● Problem to solve: Would you reproduce, word for word, only the lines from the one with "Open the comments sidebar panel" to the end of the listing below?

== Segment start ==

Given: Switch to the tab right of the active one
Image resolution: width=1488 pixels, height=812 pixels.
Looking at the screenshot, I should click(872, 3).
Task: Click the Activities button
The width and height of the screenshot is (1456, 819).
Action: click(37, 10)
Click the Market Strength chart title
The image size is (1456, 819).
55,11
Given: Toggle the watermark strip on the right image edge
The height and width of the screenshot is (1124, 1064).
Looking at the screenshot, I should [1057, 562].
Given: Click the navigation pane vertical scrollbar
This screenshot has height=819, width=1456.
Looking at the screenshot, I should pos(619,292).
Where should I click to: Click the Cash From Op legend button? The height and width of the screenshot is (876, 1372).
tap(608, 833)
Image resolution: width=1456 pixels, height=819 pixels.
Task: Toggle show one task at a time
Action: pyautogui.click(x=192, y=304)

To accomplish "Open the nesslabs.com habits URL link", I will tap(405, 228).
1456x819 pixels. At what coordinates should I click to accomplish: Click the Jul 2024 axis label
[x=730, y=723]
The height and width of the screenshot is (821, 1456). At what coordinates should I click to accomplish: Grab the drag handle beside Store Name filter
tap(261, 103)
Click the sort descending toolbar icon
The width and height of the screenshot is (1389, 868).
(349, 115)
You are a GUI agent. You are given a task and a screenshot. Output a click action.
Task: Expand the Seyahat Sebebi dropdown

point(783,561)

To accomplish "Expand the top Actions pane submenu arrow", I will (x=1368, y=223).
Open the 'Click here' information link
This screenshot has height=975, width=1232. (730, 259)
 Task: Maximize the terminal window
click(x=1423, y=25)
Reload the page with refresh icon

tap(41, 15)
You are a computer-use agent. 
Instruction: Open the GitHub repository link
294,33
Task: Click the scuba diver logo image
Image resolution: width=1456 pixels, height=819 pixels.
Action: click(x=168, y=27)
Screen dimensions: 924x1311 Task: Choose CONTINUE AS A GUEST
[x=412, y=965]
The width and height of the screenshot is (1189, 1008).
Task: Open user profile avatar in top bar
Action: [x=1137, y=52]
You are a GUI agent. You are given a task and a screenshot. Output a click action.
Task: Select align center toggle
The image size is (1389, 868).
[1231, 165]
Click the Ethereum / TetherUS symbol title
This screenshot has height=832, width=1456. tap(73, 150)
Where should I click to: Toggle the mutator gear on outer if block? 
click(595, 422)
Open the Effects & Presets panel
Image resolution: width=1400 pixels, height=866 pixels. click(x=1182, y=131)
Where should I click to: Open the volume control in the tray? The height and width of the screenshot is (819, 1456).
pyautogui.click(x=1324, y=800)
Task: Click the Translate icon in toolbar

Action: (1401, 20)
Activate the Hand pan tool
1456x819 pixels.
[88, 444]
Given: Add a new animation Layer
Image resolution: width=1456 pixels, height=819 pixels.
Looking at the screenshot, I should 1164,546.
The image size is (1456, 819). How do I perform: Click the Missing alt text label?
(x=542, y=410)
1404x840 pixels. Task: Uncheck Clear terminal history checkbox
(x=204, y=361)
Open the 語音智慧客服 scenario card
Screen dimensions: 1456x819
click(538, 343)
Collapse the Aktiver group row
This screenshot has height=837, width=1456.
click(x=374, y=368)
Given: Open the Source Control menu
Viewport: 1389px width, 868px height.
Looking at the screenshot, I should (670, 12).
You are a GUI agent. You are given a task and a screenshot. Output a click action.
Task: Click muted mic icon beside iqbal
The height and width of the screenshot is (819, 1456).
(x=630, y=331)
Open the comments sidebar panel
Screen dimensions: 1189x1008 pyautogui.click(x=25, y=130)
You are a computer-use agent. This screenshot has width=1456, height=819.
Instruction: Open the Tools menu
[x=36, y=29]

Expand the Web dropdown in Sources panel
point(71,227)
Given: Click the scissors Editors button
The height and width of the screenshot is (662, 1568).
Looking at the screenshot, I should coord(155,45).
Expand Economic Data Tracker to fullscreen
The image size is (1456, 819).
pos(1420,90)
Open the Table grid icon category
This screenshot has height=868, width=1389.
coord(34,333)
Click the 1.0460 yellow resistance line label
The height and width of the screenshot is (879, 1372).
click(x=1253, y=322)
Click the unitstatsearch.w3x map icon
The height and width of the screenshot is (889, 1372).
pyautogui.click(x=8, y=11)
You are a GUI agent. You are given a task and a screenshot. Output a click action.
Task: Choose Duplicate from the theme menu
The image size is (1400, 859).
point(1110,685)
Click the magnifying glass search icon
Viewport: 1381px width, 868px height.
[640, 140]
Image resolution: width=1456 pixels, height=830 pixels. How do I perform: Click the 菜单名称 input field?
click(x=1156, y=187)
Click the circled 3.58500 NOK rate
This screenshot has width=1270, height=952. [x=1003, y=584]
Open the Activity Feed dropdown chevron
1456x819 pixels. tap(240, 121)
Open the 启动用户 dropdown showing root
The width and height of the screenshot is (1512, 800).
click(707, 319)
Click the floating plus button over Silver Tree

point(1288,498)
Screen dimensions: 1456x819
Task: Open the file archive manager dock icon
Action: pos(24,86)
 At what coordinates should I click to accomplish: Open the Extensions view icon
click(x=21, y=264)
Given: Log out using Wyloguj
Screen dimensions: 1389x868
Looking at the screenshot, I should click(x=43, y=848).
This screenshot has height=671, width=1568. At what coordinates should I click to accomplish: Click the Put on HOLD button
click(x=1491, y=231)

== Segment end ==

● Solution to the exercise:
Open the comments sidebar panel
Screen dimensions: 1189x1008 pyautogui.click(x=25, y=130)
You are a computer-use agent. This screenshot has width=1456, height=819.
Instruction: Open the Tools menu
[x=36, y=29]

Expand the Web dropdown in Sources panel
point(71,227)
Given: Click the scissors Editors button
The height and width of the screenshot is (662, 1568).
Looking at the screenshot, I should coord(155,45).
Expand Economic Data Tracker to fullscreen
The image size is (1456, 819).
pos(1420,90)
Open the Table grid icon category
This screenshot has height=868, width=1389.
coord(34,333)
Click the 1.0460 yellow resistance line label
The height and width of the screenshot is (879, 1372).
click(x=1253, y=322)
Click the unitstatsearch.w3x map icon
The height and width of the screenshot is (889, 1372).
pyautogui.click(x=8, y=11)
You are a GUI agent. You are given a task and a screenshot. Output a click action.
Task: Choose Duplicate from the theme menu
The image size is (1400, 859).
point(1110,685)
Click the magnifying glass search icon
Viewport: 1381px width, 868px height.
[640, 140]
Image resolution: width=1456 pixels, height=830 pixels. How do I perform: Click the 菜单名称 input field?
click(x=1156, y=187)
Click the circled 3.58500 NOK rate
This screenshot has width=1270, height=952. [x=1003, y=584]
Open the Activity Feed dropdown chevron
1456x819 pixels. tap(240, 121)
Open the 启动用户 dropdown showing root
The width and height of the screenshot is (1512, 800).
click(707, 319)
Click the floating plus button over Silver Tree

point(1288,498)
Screen dimensions: 1456x819
Task: Open the file archive manager dock icon
Action: pos(24,86)
 At what coordinates should I click to accomplish: Open the Extensions view icon
click(x=21, y=264)
Given: Log out using Wyloguj
Screen dimensions: 1389x868
Looking at the screenshot, I should click(x=43, y=848).
This screenshot has height=671, width=1568. At what coordinates should I click to accomplish: Click the Put on HOLD button
click(x=1491, y=231)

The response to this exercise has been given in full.